Information is the lifeblood of financial markets, and most financial information involves narrative content in some form – annual reports, earnings announcements, analysts’ reports, corporate web pages, regulatory guidelines, etc.

The volume of financially relevant text is vast and increasing rapidly in response to rising business complexity and evolving methods of communication, such as social media. Recent developments in corporate reporting aimed at improving transparency and quality – such as the revisions to the UK corporate governance code, the extended audit report and the new strategic report – have also focused heavily on enhancing narrative disclosures.

Financial narrative disclosures form part of the big data revolution, with the content of annual reports ranging from a few words to hundreds of pages of content – for example, HSBC’s December 2014 annual report weighs in at 488 pages.

The practical and conceptual problems associated with incorporating textual content into traditional economic models leads some decision-makers to eschew narrative data in favour of more familiar, quantitative outputs such as sales, earnings, stock returns, etc. However, emerging evidence suggests that stakeholders’ ability to make sense of textual content in a timely way and on a large scale is central to effective decision-making.
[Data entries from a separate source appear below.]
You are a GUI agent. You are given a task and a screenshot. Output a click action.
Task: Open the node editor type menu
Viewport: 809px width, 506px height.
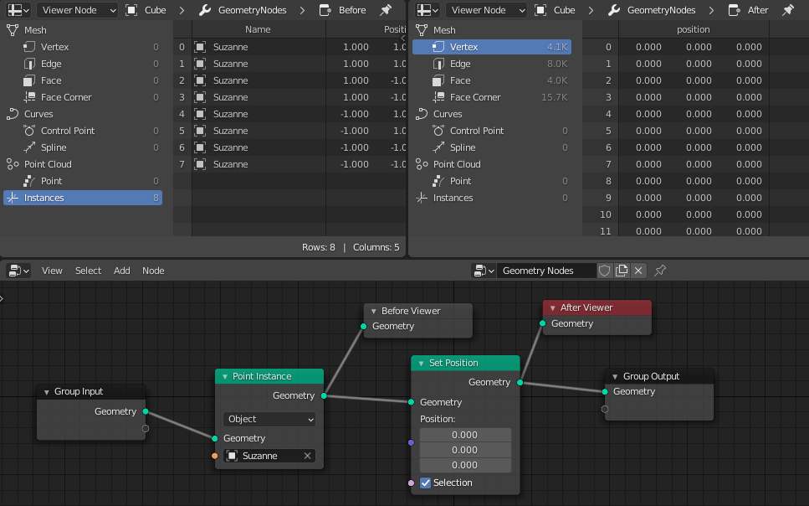(x=18, y=271)
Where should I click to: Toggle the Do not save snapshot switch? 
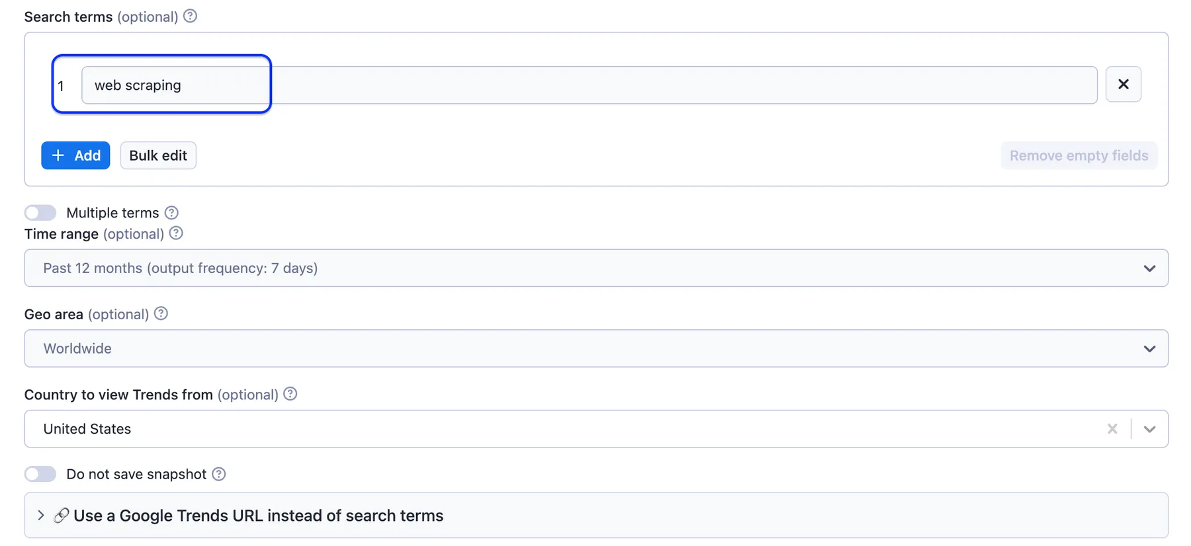click(40, 474)
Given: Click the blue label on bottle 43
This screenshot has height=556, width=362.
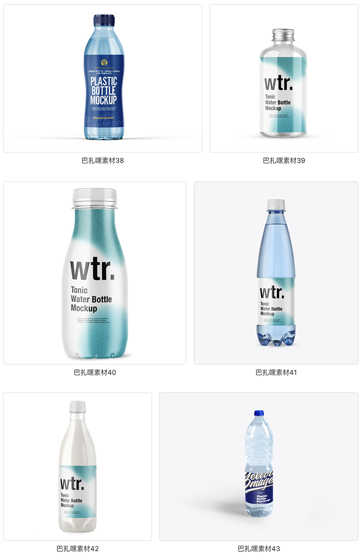Looking at the screenshot, I should [x=259, y=485].
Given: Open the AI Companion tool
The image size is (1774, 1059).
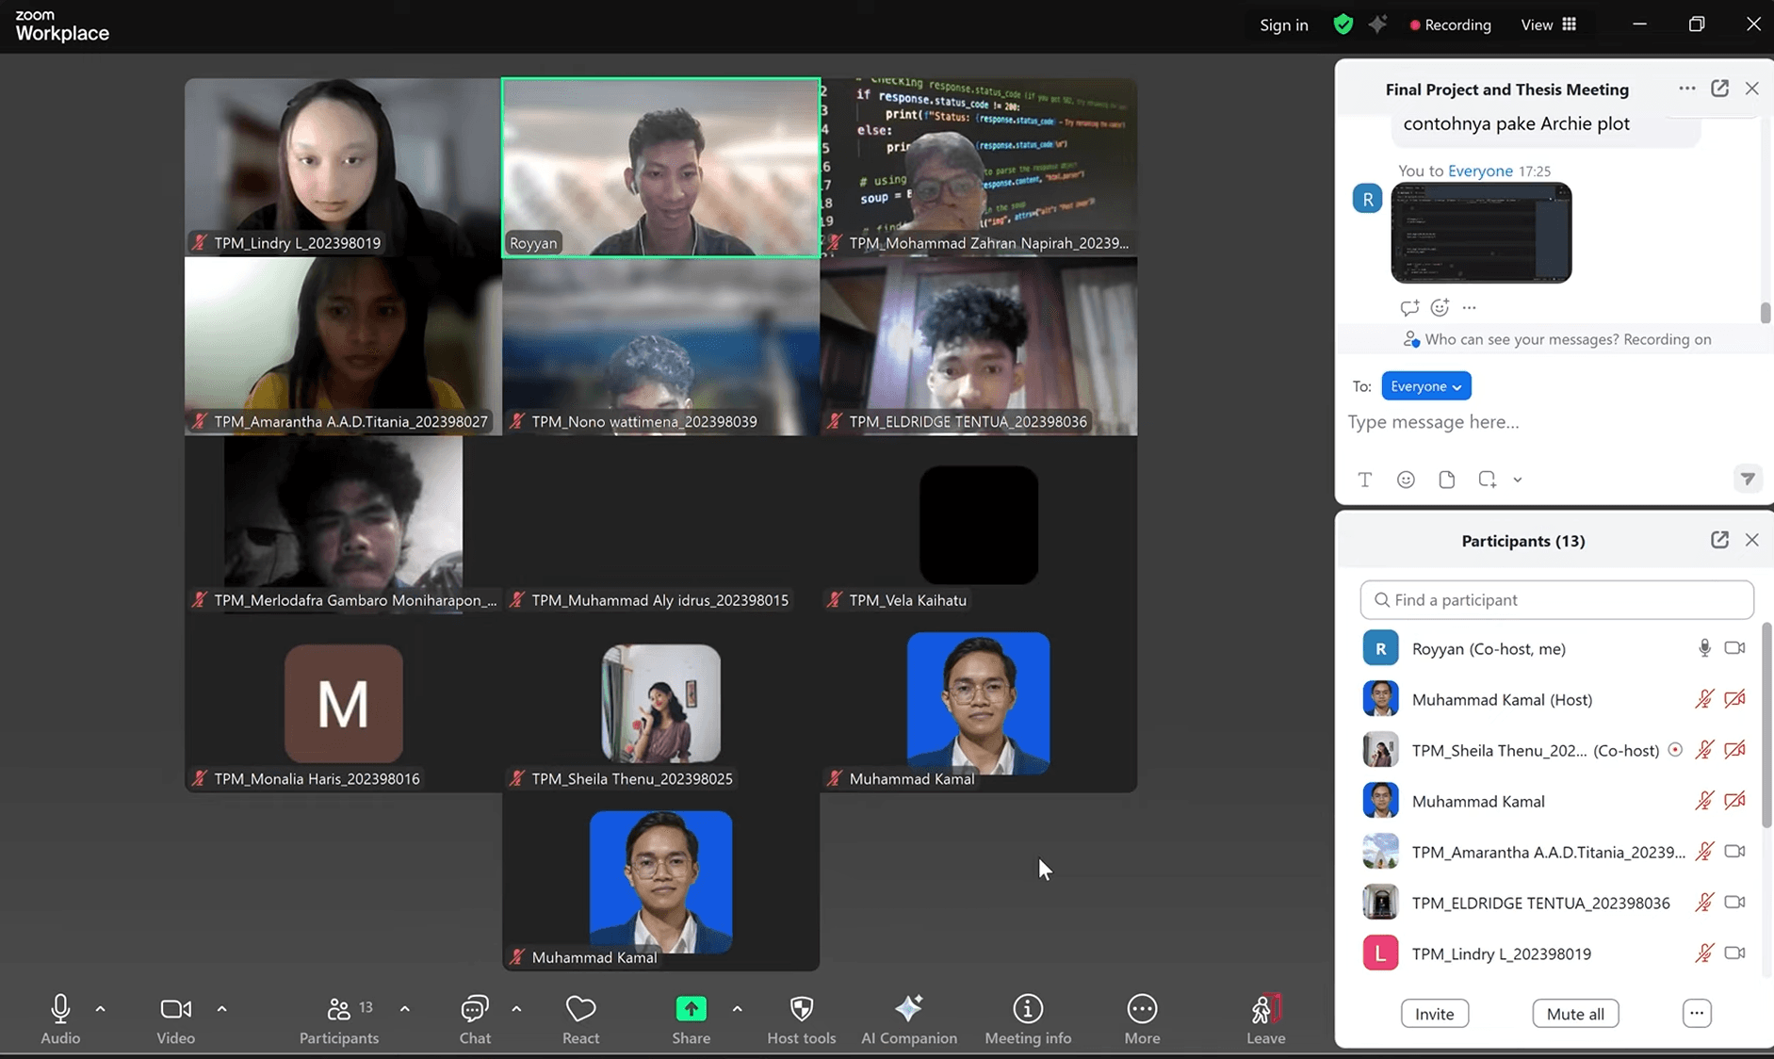Looking at the screenshot, I should 908,1018.
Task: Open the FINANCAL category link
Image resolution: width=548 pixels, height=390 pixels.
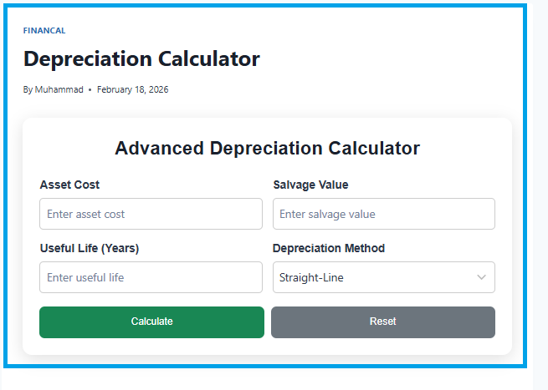Action: click(x=44, y=31)
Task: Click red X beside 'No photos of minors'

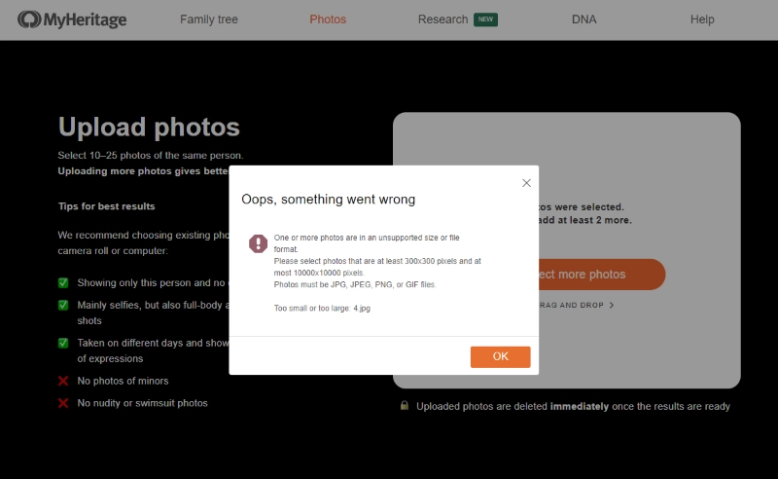Action: pyautogui.click(x=63, y=381)
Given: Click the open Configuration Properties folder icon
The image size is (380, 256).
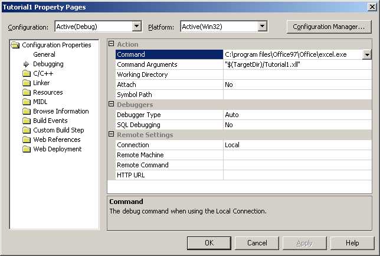Looking at the screenshot, I should [16, 45].
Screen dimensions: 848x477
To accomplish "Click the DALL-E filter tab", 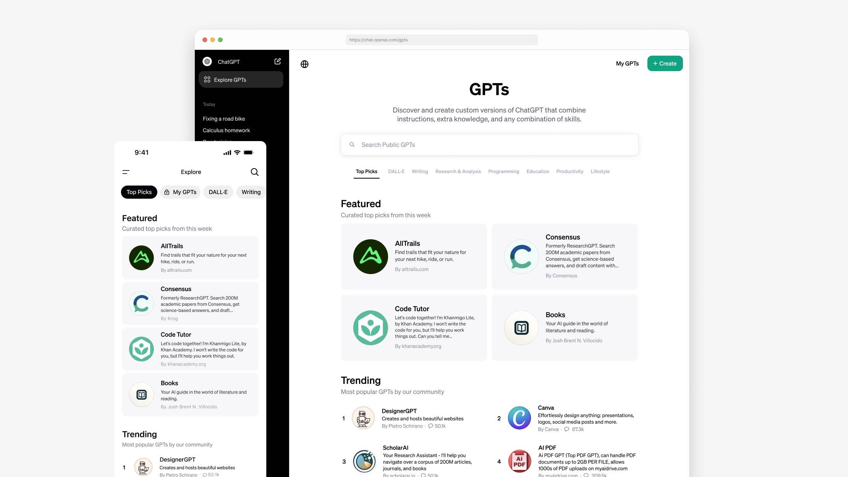I will click(x=395, y=171).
Research shows that narratives are informative beyond traditional financial data. For example, forward-looking disclosures predict future changes in sales, operating cashflows, profitability and capital expenditure for up to three years. Narratives in corporate reports have also been found to contain information that helps assess a business’s competitive environment and predict financial distress. 

Research also suggests that narrative disclosures can help predict short-run share price movements. For example, market and company-level measures of sentiment constructed using news stories from financial media have been shown to provide incremental predictive ability for one-day-ahead share price changes. Views expressed on specialist social media platforms » such as SeekingAlpha.com may also contain information that is useful for predicting stock returns and earnings surprises.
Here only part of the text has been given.